Latest News on Boardwalk Closure
March 30, 2017
Coastal Marine Construction has officially started work on the boardwalk replacement project! Construction began yesterday, Wednesday, March 29.
In order to access the boardwalk, the contractor needed to block off part of the Main Loop Trail so that they can bring materials and machinery to the site without endangering our visitors. Consequently, a section of the Main Loop Trail is now closed to all visitors (see map detail). The section extends from about 100 feet above the 1st spillway, toward the Nature Center, down to the boardwalk, and around to the 2nd spillway.
The contractor and State estimate that the construction will be completed between late May and late June.
March 23, 2017
As we reported last month, the DCR awarded the contract to Coastal Marine Construction LLC. The State also stipulated that the replacement be completed by the end of June 2017.
But in the most recent meeting with all the principals, the contractor expressed confidence that they can complete the project early by as much as several weeks, not withstanding any unforeseen complications. Their timeline suggests that work will begin before the end of March.

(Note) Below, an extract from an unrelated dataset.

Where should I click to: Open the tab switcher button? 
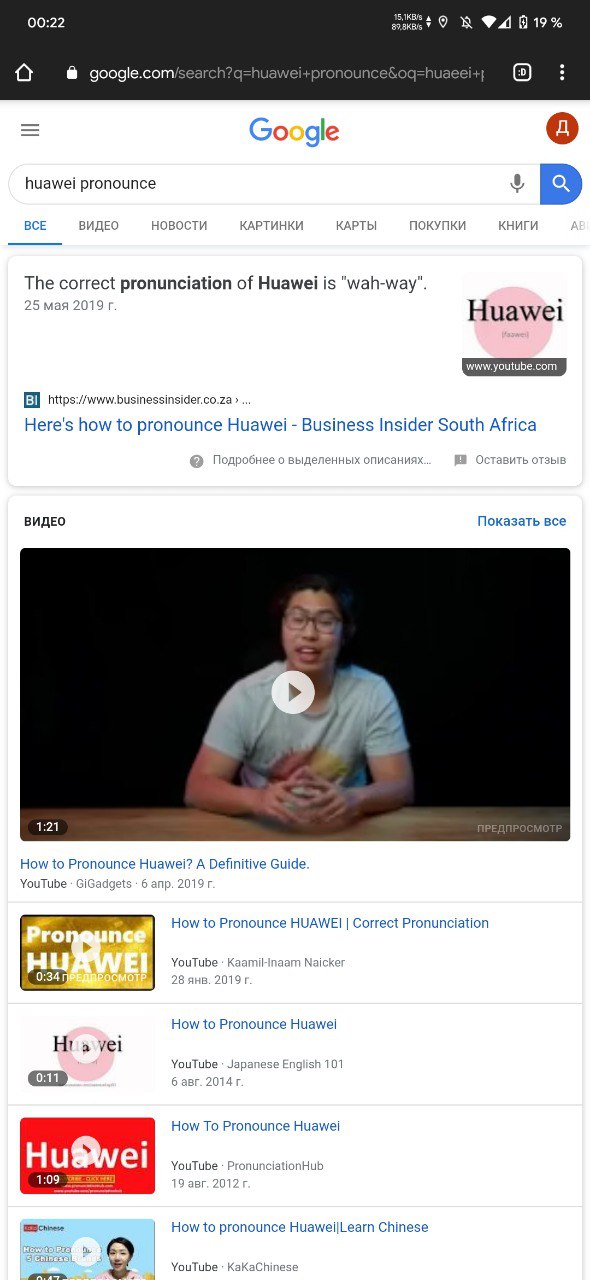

Some of the loop trail may be closed for safety reasons on your next visit, but know that we will have a new boardwalk by this summer.
February 22, 2017
Just a few weeks ago, the state chose a contractor from a list of applicants interested in the project. Coastal Marine Construction has signed a contract with the state. They have been out to the site to prepare a strategy and timeline for completing the work, which they are eager to begin in March.

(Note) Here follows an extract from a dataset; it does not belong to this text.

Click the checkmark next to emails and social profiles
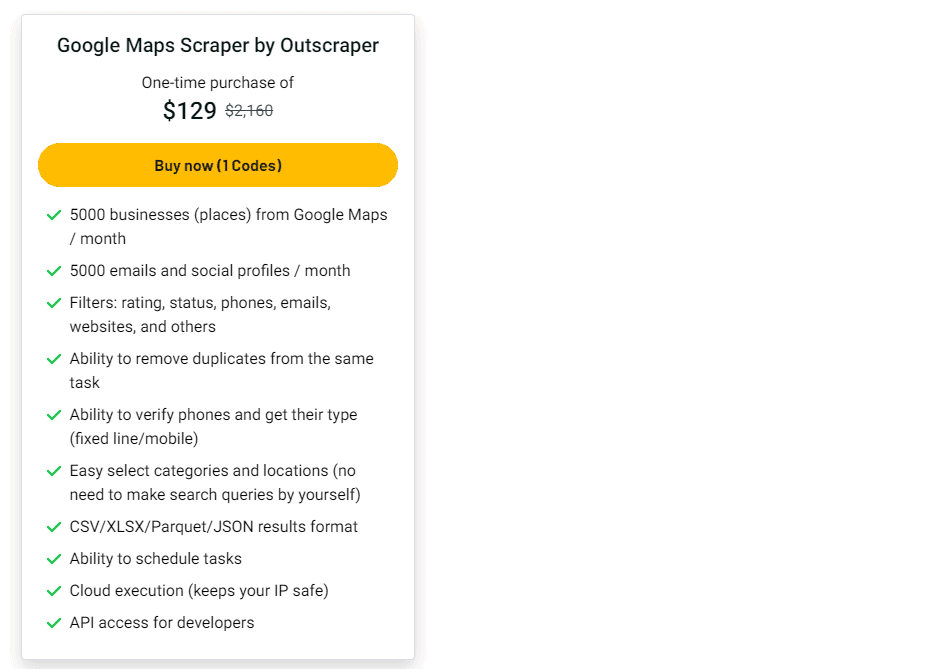943x669 pixels. 55,271
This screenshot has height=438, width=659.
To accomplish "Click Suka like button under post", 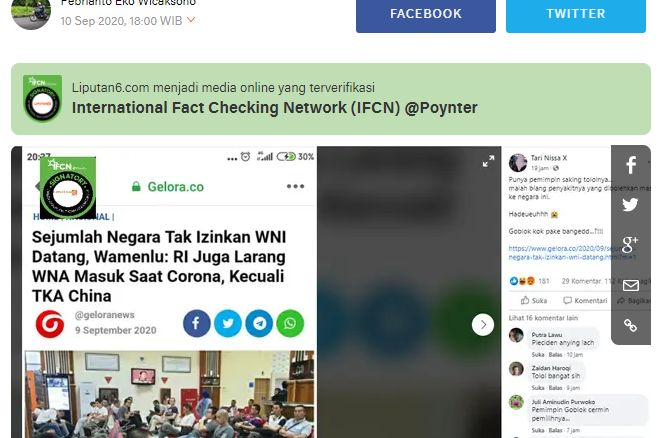I will 534,301.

If everything goes as planned, we should have a new boardwalk that will be able to withstand the rigors of winter and still provide the panoramic views and iconic vistas you would expect. We will post more details as we get them, but initial expectations are that the process will be completed by June.
October 26, 2016
We are delighted that work continues to move forward on the boardwalk at Bristol Blake State Reservation.
The Mass Department of Conservation and Recreation has completed their surveys for rare plants and animals. In addition, they have completed their soil analysis and are ready to appear before the Norfolk Conservation Commission to discuss the potential impacts of their work to remove the existing boardwalk and install the new one. At the same time, they will outline the steps they will take to minimize those impacts and protect the watershed’s plants and animals.

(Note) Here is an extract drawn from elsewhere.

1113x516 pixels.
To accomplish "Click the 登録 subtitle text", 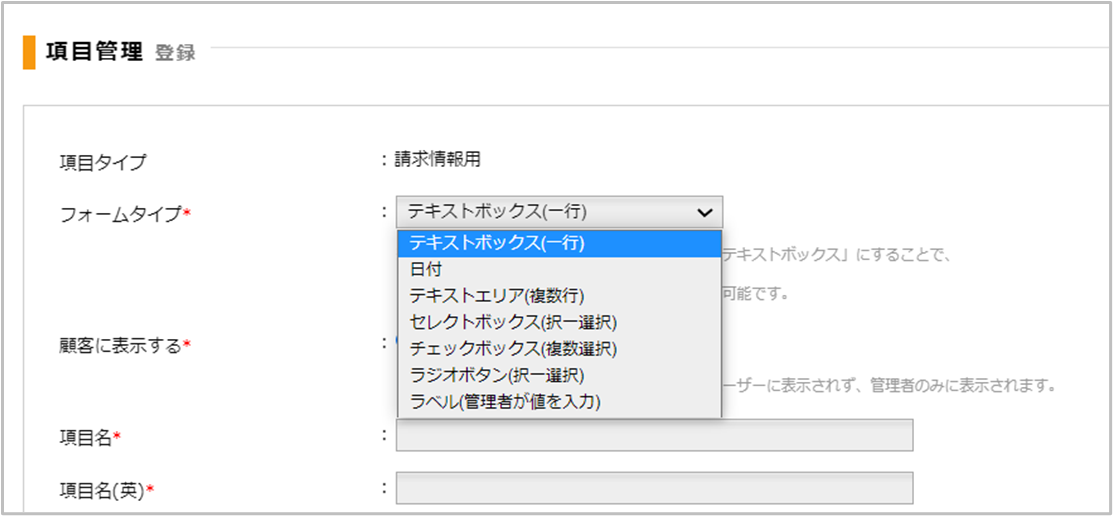I will [176, 53].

As we understand it, approval from the Conservation Commission is one of the final steps in the process, and hopefully, we will see the actual work of replacing the boardwalk start sometime after that. This remains a complicated process with potential roadblocks at every step, so a timeline for completion has not been published, but we remain confident in the DCR’s commitment to replacing the boardwalk as quickly as possible.
August 24, 2016
Although we don’t yet have access to the boardwalk, the news from the state is good. The engineers have a staging area and the ecological impact has been assessed. All of the necessary soil and rare wildlife inventories have been completed and the permit process is well underway—a very important step for protecting the wetland’s flora and fauna.
Planning for the new boardwalk is more than half completed and is expected to be finalized in September. The Department of Conservation and Recreation is doing a great job of keeping this complicated process moving forward; recognizing the significant role the boardwalk plays in the community’s enjoyment of Stony Brook.
July 25, 2016
Engineers were out in mid-July to talk about repairs to the beloved boardwalk leading out into the Stony Brook wetlands. Right now work is strictly in the planning phase but very exciting to anticipate. Preliminary plans call for the section of the boardwalk that leads out over the water to be completely removed and replaced.
An analysis of the failures of the original boardwalk indicated that it was too close to the water and that it had too many supports which led to ice damage during severe winters. Engineers are considering making the new boardwalk with wider spans and using a decking that will allow light through to the water.
Currently, work includes planning and working with state and local governments and agencies to make sure the removal of the old boardwalk and the installation of the new one do not cause any environmental harm. Plans are to contract for construction in September. We anticipate a big celebration when the work is done and the boardwalk is re-opened.
June 24, 2016
The DCR reached out to us yesterday to give us an update: they are planning to repair or replace the entire boardwalk. The process will include a permitting component since they will be working in the wetlands at Bristol Blake State Reservation—our partner at Stony Brook since we opened the nature center in 1964. The start of the process includes several important inventories—including a rare plant survey, land survey and soil tests—that are supposed to be completed by July 22, 2016. We hope to have more details coming soon.
April 21, 2016
The boardwalk at Bristol Blake State Reservation (connected to Mass Audubon’s Stony Brook) was closed on March 30 after it was determined to be unsafe. The Massachusetts Department of Conservation and Recreation (DCR) and the Mass Audubon recognize the important role the boardwalk plays in providing unparalleled access to the wetlands along Stony Brook.
We are working diligently to address this issue as quickly as possible. Currently, the DCR is exploring options for opening at least a part of the boardwalk as soon as possible, while also considering alternatives for reopening the entire boardwalk. The process is complex and time-consuming, but we are determined to see it through. Thank you for your patience and understanding during this very difficult time for Stony Brook.